# WHAT THE EXERCISE ASKS:
Would you write out, word for word, each line of the records below from the top through the one holding "Viewport: 924px width, 960px height."?

Stored data entries:
━━━━━━━━━━
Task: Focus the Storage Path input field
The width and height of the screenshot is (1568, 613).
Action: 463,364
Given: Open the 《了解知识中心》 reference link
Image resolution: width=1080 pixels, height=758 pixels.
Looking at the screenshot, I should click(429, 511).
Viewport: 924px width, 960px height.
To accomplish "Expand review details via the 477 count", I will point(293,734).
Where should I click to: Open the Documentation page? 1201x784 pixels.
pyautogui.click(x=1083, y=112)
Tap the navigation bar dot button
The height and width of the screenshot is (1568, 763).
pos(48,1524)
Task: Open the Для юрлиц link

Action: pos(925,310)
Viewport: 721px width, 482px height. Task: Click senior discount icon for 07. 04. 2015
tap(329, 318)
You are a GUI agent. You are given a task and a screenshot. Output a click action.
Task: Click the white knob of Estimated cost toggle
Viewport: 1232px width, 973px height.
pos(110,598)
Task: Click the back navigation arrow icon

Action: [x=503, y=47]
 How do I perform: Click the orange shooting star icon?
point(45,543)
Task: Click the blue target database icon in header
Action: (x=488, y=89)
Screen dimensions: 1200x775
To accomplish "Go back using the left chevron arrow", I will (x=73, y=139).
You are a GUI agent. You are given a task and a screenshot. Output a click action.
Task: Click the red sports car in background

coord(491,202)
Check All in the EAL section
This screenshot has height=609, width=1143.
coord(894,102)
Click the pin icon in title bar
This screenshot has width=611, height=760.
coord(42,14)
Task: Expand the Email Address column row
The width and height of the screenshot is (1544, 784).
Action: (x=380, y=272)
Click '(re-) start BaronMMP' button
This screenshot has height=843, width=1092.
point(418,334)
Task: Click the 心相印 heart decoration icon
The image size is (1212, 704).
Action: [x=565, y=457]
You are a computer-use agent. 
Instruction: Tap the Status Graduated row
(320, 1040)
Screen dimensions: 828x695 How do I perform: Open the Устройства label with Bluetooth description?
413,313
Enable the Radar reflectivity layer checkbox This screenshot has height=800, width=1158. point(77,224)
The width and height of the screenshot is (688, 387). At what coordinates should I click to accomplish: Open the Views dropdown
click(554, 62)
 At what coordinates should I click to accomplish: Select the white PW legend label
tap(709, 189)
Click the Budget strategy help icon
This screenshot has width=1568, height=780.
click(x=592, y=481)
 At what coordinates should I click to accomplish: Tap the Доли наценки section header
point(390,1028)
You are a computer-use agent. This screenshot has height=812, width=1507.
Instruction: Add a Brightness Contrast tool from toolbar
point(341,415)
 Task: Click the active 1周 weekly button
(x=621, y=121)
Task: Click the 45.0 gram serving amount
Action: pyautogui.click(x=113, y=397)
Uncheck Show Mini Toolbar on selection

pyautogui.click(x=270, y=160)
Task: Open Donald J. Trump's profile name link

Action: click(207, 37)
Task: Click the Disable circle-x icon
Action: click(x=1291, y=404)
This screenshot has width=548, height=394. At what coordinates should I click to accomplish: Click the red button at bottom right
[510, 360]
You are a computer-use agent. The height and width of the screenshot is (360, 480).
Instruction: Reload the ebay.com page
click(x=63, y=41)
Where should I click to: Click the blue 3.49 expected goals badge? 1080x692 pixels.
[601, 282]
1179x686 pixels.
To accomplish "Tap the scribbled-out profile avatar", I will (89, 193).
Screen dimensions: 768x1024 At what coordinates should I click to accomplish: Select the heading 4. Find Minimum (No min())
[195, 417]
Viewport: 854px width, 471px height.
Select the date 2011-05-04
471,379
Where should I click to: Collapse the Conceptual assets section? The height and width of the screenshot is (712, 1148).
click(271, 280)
━━━━━━━━━━
# SOLUTION TO THIS EXERCISE:
Task: Focus the Storage Path input field
The width and height of the screenshot is (1568, 613).
Action: 463,364
Given: Open the 《了解知识中心》 reference link
Image resolution: width=1080 pixels, height=758 pixels.
Looking at the screenshot, I should click(429, 511).
Viewport: 924px width, 960px height.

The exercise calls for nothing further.